Отрывок для чтения:
================
М. Ф.: С ИИ связывают и другие риски. Их можно разделить на две категории: краткосрочные, такие как проблемы конфиденциальности, безопасности и использования дронов, и долгосрочные, такие как собственные цели сильного ИИ.

Д. К.: Я бы сказала, что все вещи, перечисленные в первой группе, существуют и без привязки к ИИ.

М. Ф.: Но разве риски не растут по мере расширения технологий? Представьте, что грузовики автономно развозят по магазинам продукты и вдруг кто-то взламывает систему и останавливает их движение.

Д. К.: Я согласна, что мы все больше полагаемся на электронные решения, у которых в силу их взаимосвязи возрастает вероятность появления единой точки отказа. Сейчас, чтобы парализовать доставку товаров в магазины, нужно вывести из строя всех водителей.

М. Ф.: Вас беспокоит возможность злонамеренного использования технологии?

Д. К.: Конечно, любая технология может попасть в недобрые руки. Человечество постоянно совершенствует способы убийства себе подобных. Оружие массового поражения появилось довольно давно. Сейчас говорят, например, о биологическом оружии, о возможности создавать новые вирусы, действующие только на представителей определенных групп. И я бы не сказала, что оснащенные ИИ беспилотники-убийцы более опасны, чем люди, которые синтезируют новые штаммы оспы.
================
Исходные материалы:
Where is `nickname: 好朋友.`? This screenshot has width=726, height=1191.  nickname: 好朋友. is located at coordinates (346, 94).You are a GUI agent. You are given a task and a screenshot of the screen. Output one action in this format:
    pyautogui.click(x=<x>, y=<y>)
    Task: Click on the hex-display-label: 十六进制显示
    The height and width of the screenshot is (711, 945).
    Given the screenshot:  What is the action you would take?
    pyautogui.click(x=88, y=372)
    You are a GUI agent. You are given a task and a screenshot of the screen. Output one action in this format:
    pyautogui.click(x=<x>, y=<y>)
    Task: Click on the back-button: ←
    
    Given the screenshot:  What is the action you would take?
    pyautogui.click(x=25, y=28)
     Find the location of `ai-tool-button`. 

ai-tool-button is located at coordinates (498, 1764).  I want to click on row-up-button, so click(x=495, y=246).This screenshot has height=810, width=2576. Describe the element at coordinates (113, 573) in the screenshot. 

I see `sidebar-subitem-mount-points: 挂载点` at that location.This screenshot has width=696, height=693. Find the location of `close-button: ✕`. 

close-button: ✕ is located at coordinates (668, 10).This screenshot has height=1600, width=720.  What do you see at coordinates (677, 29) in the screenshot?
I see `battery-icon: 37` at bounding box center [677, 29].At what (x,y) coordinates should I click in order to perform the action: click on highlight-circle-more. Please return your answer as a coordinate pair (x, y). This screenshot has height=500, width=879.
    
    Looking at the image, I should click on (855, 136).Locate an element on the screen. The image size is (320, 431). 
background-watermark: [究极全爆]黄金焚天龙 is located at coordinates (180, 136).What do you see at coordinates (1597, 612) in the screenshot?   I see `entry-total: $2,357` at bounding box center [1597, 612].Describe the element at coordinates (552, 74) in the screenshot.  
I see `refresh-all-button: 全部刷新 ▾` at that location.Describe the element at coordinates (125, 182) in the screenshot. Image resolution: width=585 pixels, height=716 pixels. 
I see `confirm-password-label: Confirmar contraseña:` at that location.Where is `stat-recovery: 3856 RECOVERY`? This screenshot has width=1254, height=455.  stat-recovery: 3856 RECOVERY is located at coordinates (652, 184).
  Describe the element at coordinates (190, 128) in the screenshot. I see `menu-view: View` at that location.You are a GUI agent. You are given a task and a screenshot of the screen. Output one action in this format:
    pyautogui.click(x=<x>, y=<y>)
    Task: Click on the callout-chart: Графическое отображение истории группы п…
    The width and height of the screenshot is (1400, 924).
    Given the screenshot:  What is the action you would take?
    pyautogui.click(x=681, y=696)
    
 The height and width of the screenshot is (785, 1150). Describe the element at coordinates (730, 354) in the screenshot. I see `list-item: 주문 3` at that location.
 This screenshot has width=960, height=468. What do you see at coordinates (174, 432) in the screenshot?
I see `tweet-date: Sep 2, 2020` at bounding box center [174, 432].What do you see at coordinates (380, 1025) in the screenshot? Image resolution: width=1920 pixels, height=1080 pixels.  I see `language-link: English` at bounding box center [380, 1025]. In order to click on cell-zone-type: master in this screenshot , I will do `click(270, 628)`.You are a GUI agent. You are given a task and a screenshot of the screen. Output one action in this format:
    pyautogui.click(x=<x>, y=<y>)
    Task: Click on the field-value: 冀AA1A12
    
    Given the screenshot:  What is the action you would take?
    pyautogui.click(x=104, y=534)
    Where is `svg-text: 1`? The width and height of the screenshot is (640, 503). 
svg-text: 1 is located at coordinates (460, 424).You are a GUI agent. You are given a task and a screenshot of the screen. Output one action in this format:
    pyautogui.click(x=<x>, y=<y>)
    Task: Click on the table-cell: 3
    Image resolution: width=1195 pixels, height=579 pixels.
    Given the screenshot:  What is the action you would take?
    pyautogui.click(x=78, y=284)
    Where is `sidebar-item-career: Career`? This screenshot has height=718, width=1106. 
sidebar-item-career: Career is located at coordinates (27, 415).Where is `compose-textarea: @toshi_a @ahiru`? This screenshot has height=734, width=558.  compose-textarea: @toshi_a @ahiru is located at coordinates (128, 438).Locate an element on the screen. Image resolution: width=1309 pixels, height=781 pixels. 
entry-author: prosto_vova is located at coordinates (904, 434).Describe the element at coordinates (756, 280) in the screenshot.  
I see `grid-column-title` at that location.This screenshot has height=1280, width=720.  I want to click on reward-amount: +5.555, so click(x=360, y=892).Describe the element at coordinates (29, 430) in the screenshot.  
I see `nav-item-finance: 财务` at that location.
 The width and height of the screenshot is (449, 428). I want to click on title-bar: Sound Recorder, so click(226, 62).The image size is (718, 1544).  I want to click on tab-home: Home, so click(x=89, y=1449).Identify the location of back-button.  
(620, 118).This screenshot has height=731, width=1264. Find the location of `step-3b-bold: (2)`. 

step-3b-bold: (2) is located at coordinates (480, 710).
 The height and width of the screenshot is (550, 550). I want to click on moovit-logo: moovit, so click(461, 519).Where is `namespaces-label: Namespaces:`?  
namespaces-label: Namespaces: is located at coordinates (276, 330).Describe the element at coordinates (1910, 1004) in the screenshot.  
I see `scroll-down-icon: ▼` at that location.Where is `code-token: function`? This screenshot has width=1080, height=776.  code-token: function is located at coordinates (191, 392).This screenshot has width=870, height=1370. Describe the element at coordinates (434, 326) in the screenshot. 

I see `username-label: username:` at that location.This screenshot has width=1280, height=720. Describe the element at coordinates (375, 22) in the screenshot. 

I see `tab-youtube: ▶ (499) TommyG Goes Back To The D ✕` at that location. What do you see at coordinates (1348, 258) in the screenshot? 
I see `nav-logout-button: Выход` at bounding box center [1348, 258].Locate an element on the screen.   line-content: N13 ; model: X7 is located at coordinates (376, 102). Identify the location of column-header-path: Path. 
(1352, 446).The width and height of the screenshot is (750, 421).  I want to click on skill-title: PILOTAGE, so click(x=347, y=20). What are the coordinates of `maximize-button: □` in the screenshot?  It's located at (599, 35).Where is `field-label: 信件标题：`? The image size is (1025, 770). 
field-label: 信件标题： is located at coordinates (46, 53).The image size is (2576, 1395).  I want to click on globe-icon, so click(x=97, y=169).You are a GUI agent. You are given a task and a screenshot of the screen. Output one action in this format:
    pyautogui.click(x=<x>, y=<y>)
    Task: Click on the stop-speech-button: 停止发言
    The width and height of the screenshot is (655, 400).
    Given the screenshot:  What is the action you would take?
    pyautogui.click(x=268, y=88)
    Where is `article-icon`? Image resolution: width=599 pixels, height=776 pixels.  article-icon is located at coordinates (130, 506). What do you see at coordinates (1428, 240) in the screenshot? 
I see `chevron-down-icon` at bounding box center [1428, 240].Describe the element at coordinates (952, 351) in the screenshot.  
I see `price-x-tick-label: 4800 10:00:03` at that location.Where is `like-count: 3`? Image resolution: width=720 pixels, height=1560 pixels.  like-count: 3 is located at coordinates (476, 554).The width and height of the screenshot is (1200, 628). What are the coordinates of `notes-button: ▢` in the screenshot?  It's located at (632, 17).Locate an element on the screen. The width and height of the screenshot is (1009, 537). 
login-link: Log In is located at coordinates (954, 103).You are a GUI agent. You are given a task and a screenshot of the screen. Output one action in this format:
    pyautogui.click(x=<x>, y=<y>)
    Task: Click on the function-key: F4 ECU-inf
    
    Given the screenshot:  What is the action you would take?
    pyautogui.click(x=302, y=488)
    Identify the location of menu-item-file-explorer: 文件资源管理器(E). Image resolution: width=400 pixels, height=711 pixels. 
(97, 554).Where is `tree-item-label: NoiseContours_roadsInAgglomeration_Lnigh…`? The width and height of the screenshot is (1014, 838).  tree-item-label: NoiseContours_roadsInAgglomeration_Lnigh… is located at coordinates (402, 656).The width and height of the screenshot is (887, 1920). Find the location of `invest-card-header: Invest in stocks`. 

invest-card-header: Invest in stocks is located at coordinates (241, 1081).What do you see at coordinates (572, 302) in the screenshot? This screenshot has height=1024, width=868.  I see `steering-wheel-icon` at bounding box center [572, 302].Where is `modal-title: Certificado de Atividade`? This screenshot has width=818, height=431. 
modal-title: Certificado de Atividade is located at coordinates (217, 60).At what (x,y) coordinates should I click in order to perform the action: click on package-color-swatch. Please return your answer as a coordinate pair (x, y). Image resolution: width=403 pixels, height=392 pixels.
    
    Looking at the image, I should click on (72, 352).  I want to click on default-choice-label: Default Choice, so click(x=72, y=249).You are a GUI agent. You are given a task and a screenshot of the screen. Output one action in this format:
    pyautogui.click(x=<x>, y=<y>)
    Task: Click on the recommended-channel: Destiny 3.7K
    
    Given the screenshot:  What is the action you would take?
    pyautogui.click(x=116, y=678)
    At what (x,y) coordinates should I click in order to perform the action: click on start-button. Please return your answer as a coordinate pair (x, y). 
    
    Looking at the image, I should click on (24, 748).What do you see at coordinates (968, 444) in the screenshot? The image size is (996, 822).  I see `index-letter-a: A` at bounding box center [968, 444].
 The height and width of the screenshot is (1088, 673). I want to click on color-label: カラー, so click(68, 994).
================
Цель задания: Допишите беседу о рисках ИИ, начав сразу после последней реплики. Пункты из материалов здесь не понадобятся.

Письменный ответ:
М. Ф.: Давайте рассмотрим риски, связанные с сильным ИИ: проблему выравнивания, появление собственной цели и ее реализацию неожиданным для нас или даже вредоносным способом.

Д. К.: Я считаю, что думать обо всех этих вещах несколько преждевременно. Когда в процессе проектирования этой системы мы выясним, из каких ключевых компонентов она состоит, тогда придет время задуматься, как получить самый лучший результат.

М. Ф.: Но этой проблемой уже занимается ряд организаций, например компания OpenAI. С вашей точки зрения, это преждевременные инвестиции?

Д. К.: Компания OpenAI занимается не только этим вопросом. Например, они создают инструменты ИИ с открытым исходным кодом для демократизации доступа к ценной технологии. И мне кажется, что это здорово. На конференции по машинному обучению NIPS 2017 был интересный доклад о том, как машинное обучение усиливает неявные искажения в тренировочных данных до такой степени, что начинают проявляться худшие варианты поведения (например, расизм или сексизм). Вот о чем важно думать уже сейчас, потому что это реальная опасность и нужно искать способ ее устранения.

М. Ф.: Нужны ли сфере ИИ регуляционные меры со стороны правительства?

Д. К.: Скажем так, я думаю, что уровень понимания этой технологии членами правительства в лучшем случае ограничен. Не очень хорошая идея регулировать вещи, в которых не разбираешься.

Кроме того, такая технология, как ИИ, проста в использовании и уже доступна правительствам других стран, которые не обязательно связаны теми же этическими нормами, что и мы. Так что регулирование этой технологии, на мой взгляд, не имеет особого смысла.

М. Ф.: Да, сейчас много говорят о преимуществах Китая, в котором благодаря количеству населения собираются огромные объемы данных, кроме того, там не так сильно беспокоятся о конфиденциальности. Как вы считаете, есть ли у нас риск отстать?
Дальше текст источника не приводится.